On Going Far by Dr. Annah Kuriakose

 

"Go far in life....farther than this."

 

J’Kea Starks—a junior at Simmons High School in Hollandale, Mississippi at the time—offers these words as parting advice to me in a short film that MTC uses in its current application process. It’s the part of the film that always breaks my heart. There’s a bittersweetness to her words, an almost grandmotherly quality, as if aspirations are costly and she can’t afford them, but she wants me to go on ahead anyway. There’s something else, too, unsaid but not unheard: it’s a resignation that truly going far in life doesn’t involve Hollandale.
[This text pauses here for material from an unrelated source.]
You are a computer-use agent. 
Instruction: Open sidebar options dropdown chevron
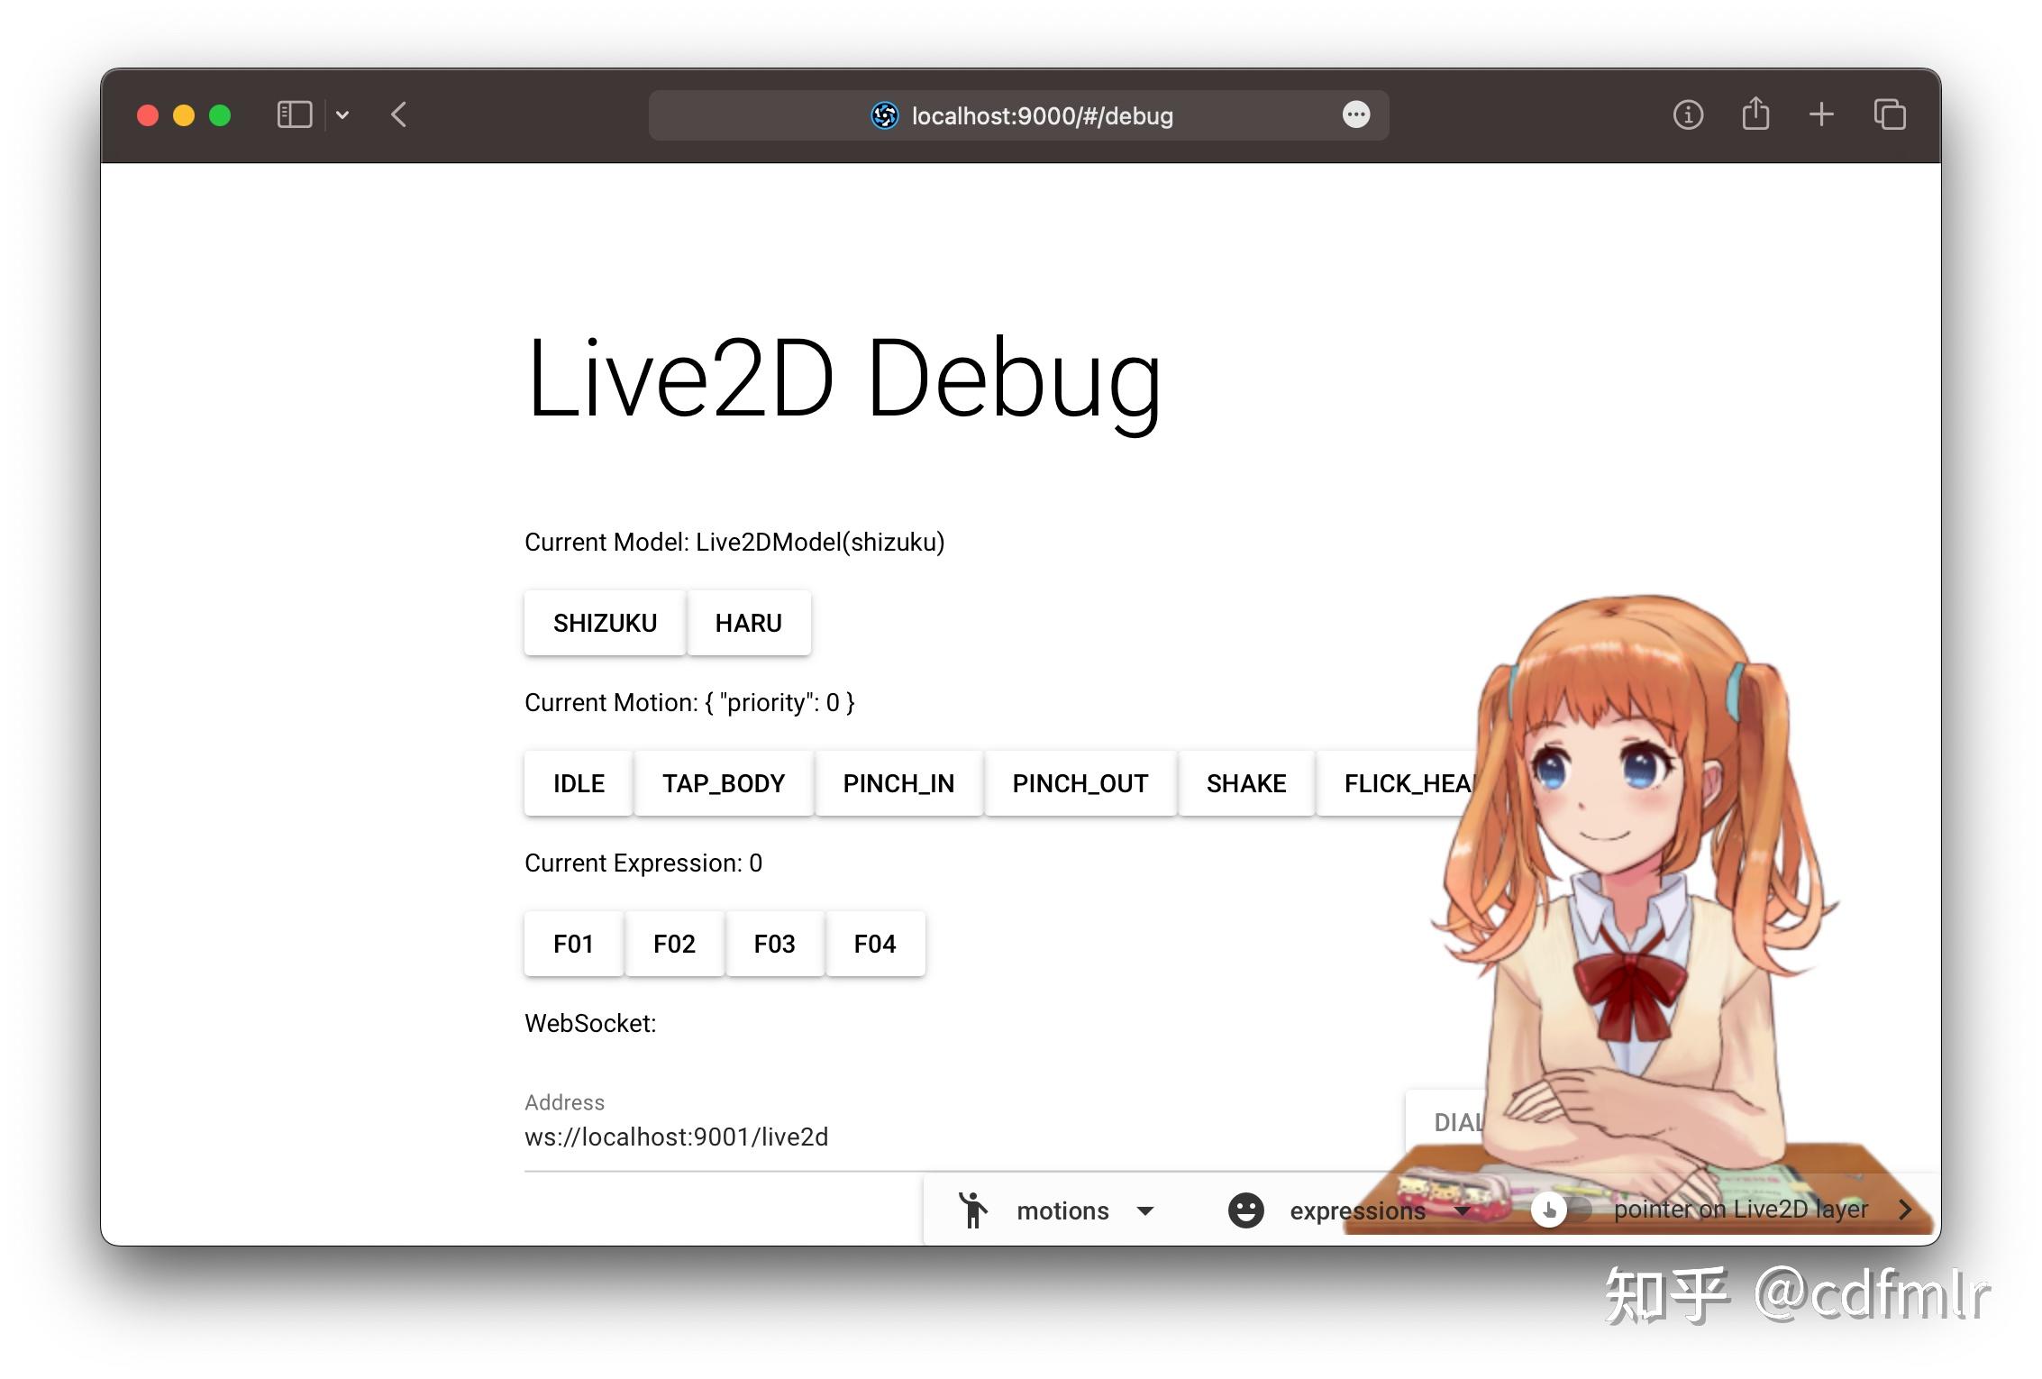tap(342, 114)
Hollandale wasn’t a town I’d slated into in my five-year plan when I started college. In fact, it wasn’t one I’d even heard of. In 2005, I matriculated into Amherst College with eventual plans to become a doctor. As liberal arts educations are apt to reveal, however, I couldn’t contain my academic interests to a single subject like biology. I began to love reading and writing about all aspects of human experience; in addition to science, I studied identity, narrative, religion, culture, race, behavior, illness and wellness. Easily, I added an anthropology major to pre-med requirements.

 

These areas of study lent themselves well to the field of public health, the study of which pointed me towards public education. The more I examined racial and socioeconomic disparities in public health in the US, the less I could ignore education both as a window into community health and as a key leverage point. So, I started thinking about taking time off before medical school to teach. It seemed like a logical and appealing opportunity, based on my interest in and experience with kids and considering I wanted to work before more school. Like scores of other soon-to-be college graduates in 2009, I began to look into alternate-route teaching certification programs. Ben Guest, the program manager of the Mississippi Teacher Corps at the time, recruited at Amherst the fall of my senior year, and I put in an application.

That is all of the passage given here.